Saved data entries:
┄┄┄┄┄┄┄┄┄┄┄┄┄┄┄┄┄┄┄┄
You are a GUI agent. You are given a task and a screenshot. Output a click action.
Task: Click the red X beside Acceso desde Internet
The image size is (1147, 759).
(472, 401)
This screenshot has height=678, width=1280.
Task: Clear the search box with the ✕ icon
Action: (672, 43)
┄┄┄┄┄┄┄┄┄┄┄┄┄┄┄┄┄┄┄┄
DIRECTIONS: From the line containing "Task: Click the" through the last line of the records, output each line exactly and nothing more.

EXERCISE SOLUTION:
Task: Click the red X beside Acceso desde Internet
The image size is (1147, 759).
(472, 401)
This screenshot has height=678, width=1280.
Task: Clear the search box with the ✕ icon
Action: (672, 43)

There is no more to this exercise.